::: INPUT FOR THIS TASK :::

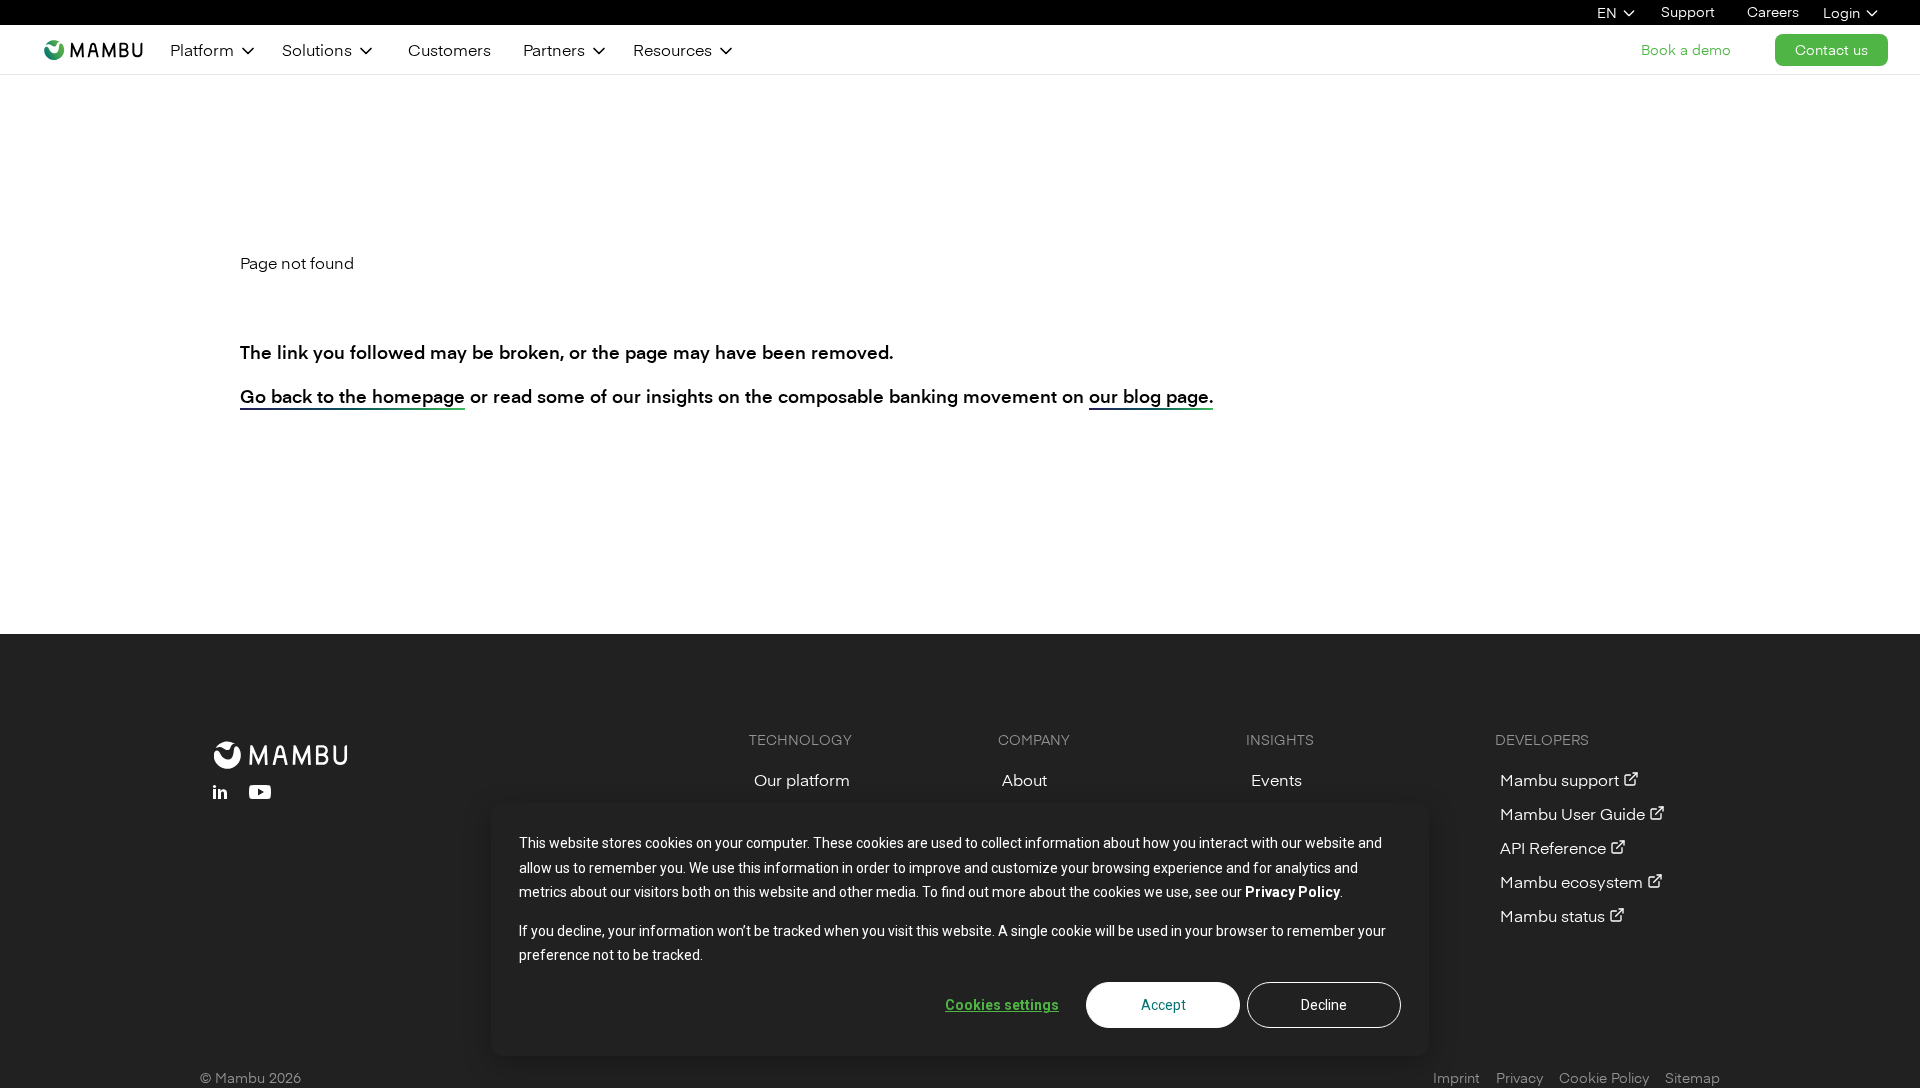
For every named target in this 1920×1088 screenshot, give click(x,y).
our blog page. (1151, 395)
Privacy (1519, 1077)
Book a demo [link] (1686, 49)
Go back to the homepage (352, 395)
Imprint (1456, 1077)
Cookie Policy (1604, 1077)
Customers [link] (449, 49)
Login (1841, 12)
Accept (1163, 1005)
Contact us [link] (1831, 49)
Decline (1324, 1005)
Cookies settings (1002, 1005)
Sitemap (1692, 1077)
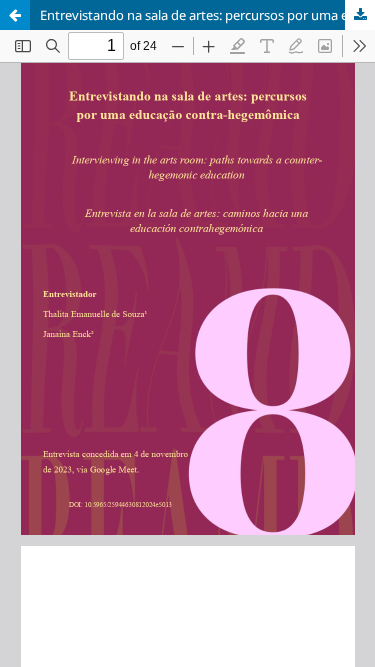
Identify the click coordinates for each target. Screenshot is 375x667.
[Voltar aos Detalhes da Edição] (15, 15)
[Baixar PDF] (360, 15)
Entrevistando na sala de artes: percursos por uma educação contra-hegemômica (207, 15)
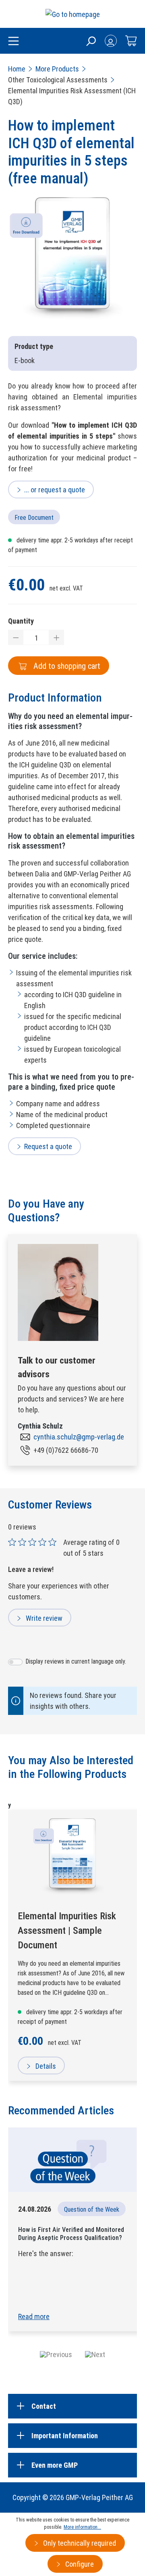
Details (45, 2066)
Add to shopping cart (65, 666)
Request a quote (48, 1146)
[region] (72, 261)
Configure (79, 2564)
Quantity (21, 621)
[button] (56, 2354)
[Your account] (111, 41)
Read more (34, 2316)
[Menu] (13, 41)
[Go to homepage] (73, 14)
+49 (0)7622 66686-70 (65, 1450)
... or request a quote (54, 489)
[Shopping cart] (131, 40)
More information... (82, 2527)
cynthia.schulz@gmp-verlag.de (78, 1437)
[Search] (91, 41)
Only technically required (78, 2543)
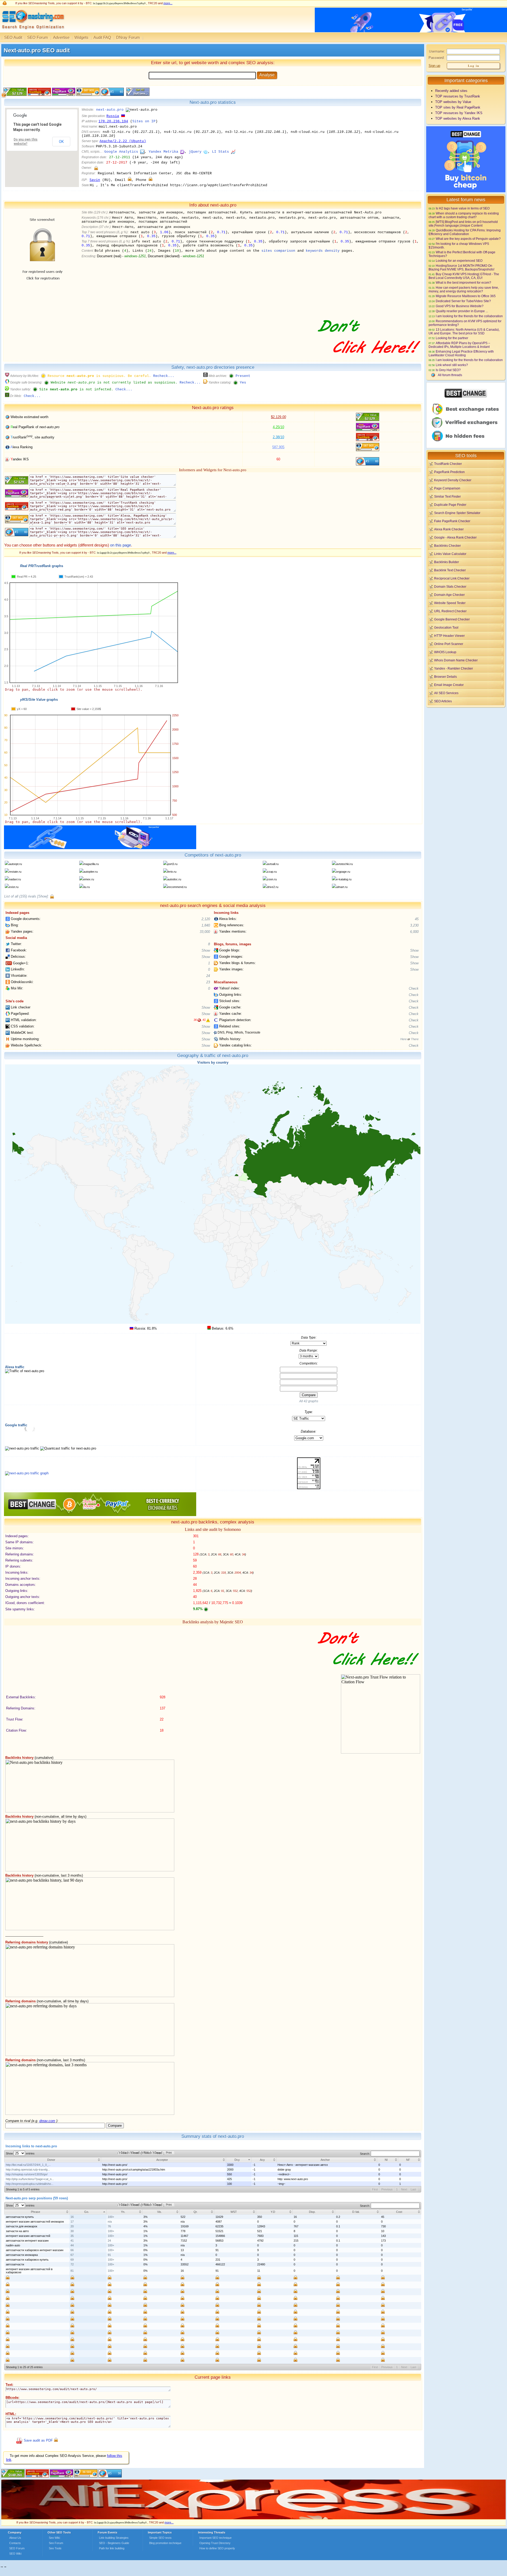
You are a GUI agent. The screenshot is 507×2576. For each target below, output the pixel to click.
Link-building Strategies (114, 2537)
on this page (120, 545)
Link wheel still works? (452, 365)
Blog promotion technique (165, 2543)
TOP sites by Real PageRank (457, 107)
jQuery (195, 152)
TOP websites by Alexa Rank (457, 118)
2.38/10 (278, 437)
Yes (243, 383)
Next (404, 2189)
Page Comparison (447, 488)
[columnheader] (52, 2159)
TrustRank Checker (448, 463)
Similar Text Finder (447, 496)
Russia (112, 116)
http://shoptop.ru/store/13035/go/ (27, 2174)
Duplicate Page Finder (450, 504)
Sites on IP (144, 121)
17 (72, 2221)
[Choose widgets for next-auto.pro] (137, 95)
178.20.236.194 (113, 121)
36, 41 (200, 1019)
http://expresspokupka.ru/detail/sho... (29, 2183)
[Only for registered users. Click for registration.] (96, 168)
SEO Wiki (15, 2553)
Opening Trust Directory (215, 2543)
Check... (123, 389)
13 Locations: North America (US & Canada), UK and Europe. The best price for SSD (464, 331)
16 (72, 2216)
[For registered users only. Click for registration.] (52, 896)
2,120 (205, 919)
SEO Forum (37, 37)
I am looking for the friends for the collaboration (469, 316)
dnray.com (47, 2121)
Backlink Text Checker (450, 570)
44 (72, 2245)
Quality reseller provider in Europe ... (462, 311)
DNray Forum (128, 37)
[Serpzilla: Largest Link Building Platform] (100, 848)
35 (72, 2235)
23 (208, 982)
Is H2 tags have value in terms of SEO (463, 208)
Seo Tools (55, 2548)
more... (167, 3)
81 (72, 2270)
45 (417, 919)
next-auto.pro (110, 110)
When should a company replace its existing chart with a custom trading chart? (464, 215)
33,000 (205, 932)
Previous (387, 2189)
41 (72, 2240)
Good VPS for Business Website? (459, 306)
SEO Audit (13, 37)
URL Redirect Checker (450, 611)
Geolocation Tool (446, 627)
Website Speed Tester (450, 603)
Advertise (61, 37)
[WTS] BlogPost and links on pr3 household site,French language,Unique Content (463, 223)
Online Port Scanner (448, 644)
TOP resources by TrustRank (457, 96)
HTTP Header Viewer (449, 635)
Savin (95, 180)
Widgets (81, 37)
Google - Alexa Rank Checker (455, 537)
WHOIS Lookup (445, 652)
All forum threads (450, 375)
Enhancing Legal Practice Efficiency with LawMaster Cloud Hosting (461, 353)
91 (109, 2254)
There (415, 1039)
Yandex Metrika (163, 152)
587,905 (278, 447)
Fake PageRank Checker (452, 521)
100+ (111, 2216)
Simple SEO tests (160, 2537)
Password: (437, 58)
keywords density (323, 251)
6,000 (414, 932)
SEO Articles (443, 701)
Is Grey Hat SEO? (448, 370)
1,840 (205, 925)
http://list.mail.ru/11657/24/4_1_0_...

:::

PROBLEM REQUIREMENTS
Each entry above must be repeated word for word, minus its images.

WRITTEN RESPONSE
For every named target in this 1920×1088 screenshot, give click(x,y).
our blog page. (1151, 395)
Privacy (1519, 1077)
Book a demo [link] (1686, 49)
Go back to the homepage (352, 395)
Imprint (1456, 1077)
Cookie Policy (1604, 1077)
Customers [link] (449, 49)
Login (1841, 12)
Accept (1163, 1005)
Contact us [link] (1831, 49)
Decline (1324, 1005)
Cookies settings (1002, 1005)
Sitemap (1692, 1077)
Identify the click coordinates for each target. Screenshot is 375x667.
[Voltar aos Detalhes da Edição] (15, 15)
[Baixar PDF] (360, 15)
Entrevistando na sala de artes: percursos por uma educação contra-hegemômica (207, 15)
Details (45, 2066)
Add to shopping cart (65, 666)
Request a quote (48, 1146)
[region] (72, 261)
Configure (79, 2564)
Quantity (21, 621)
[button] (56, 2354)
[Your account] (111, 41)
Read more (34, 2316)
[Menu] (13, 41)
[Go to homepage] (73, 14)
+49 (0)7622 66686-70 (65, 1450)
... or request a quote (54, 489)
[Shopping cart] (131, 40)
More information... (82, 2527)
cynthia.schulz@gmp-verlag.de (78, 1437)
[Search] (91, 41)
Only technically required (78, 2543)
You are a GUI agent. The screenshot is 507×2576. For each target below, output the pixel to click.
Link-building Strategies (114, 2537)
on this page (120, 545)
Link wheel still works? (452, 365)
Blog promotion technique (165, 2543)
TOP sites by Real PageRank (457, 107)
jQuery (195, 152)
TOP websites by Alexa Rank (457, 118)
2.38/10 (278, 437)
Yes (243, 383)
Next (404, 2189)
Page Comparison (447, 488)
[columnheader] (52, 2159)
TrustRank Checker (448, 463)
Similar Text Finder (447, 496)
Russia (112, 116)
http://shoptop.ru/store/13035/go/ (27, 2174)
Duplicate Page Finder (450, 504)
Sites on IP (144, 121)
17 (72, 2221)
[Choose widgets for next-auto.pro] (137, 95)
178.20.236.194 (113, 121)
36, 41 (200, 1019)
http://expresspokupka.ru/detail/sho... (29, 2183)
[Only for registered users. Click for registration.] (96, 168)
SEO Wiki (15, 2553)
Opening Trust Directory (215, 2543)
Check... (123, 389)
13 Locations: North America (US & Canada), UK and Europe. The best price for SSD (464, 331)
16 (72, 2216)
[For registered users only. Click for registration.] (52, 896)
2,120 (205, 919)
SEO Forum (37, 37)
I am looking for the friends for the collaboration (469, 316)
dnray.com (47, 2121)
Backlink Text Checker (450, 570)
44 (72, 2245)
Quality reseller provider in Europe ... (462, 311)
DNray Forum (128, 37)
[Serpzilla: Largest Link Building Platform] (100, 848)
35 (72, 2235)
23 (208, 982)
Is H2 tags have value in terms of SEO (463, 208)
Seo Tools (55, 2548)
more... (167, 3)
81 (72, 2270)
45 (417, 919)
next-auto.pro (110, 110)
When should a company replace its existing chart with a custom trading chart? (464, 215)
33,000 (205, 932)
Previous (387, 2189)
41 (72, 2240)
Good VPS for Business Website? (459, 306)
SEO Audit (13, 37)
URL Redirect Checker (450, 611)
Geolocation Tool (446, 627)
Website Speed Tester (450, 603)
Advertise (61, 37)
[WTS] BlogPost and links on pr3 household site,French language,Unique Content (463, 223)
Online Port Scanner (448, 644)
TOP resources by TrustRank (457, 96)
HTTP Header Viewer (449, 635)
Savin (95, 180)
Widgets (81, 37)
Google - Alexa Rank Checker (455, 537)
WHOIS Lookup (445, 652)
All forum threads (450, 375)
Enhancing Legal Practice Efficiency with LawMaster Cloud Hosting (461, 353)
91 (109, 2254)
There (415, 1039)
Yandex Metrika (163, 152)
587,905 (278, 447)
Fake PageRank Checker (452, 521)
100+ (111, 2216)
Simple SEO tests (160, 2537)
Password: (437, 58)
keywords density (323, 251)
6,000 (414, 932)
SEO Articles (443, 701)
Is Grey Hat SEO? (448, 370)
1,840 (205, 925)
http://list.mail.ru/11657/24/4_1_0_...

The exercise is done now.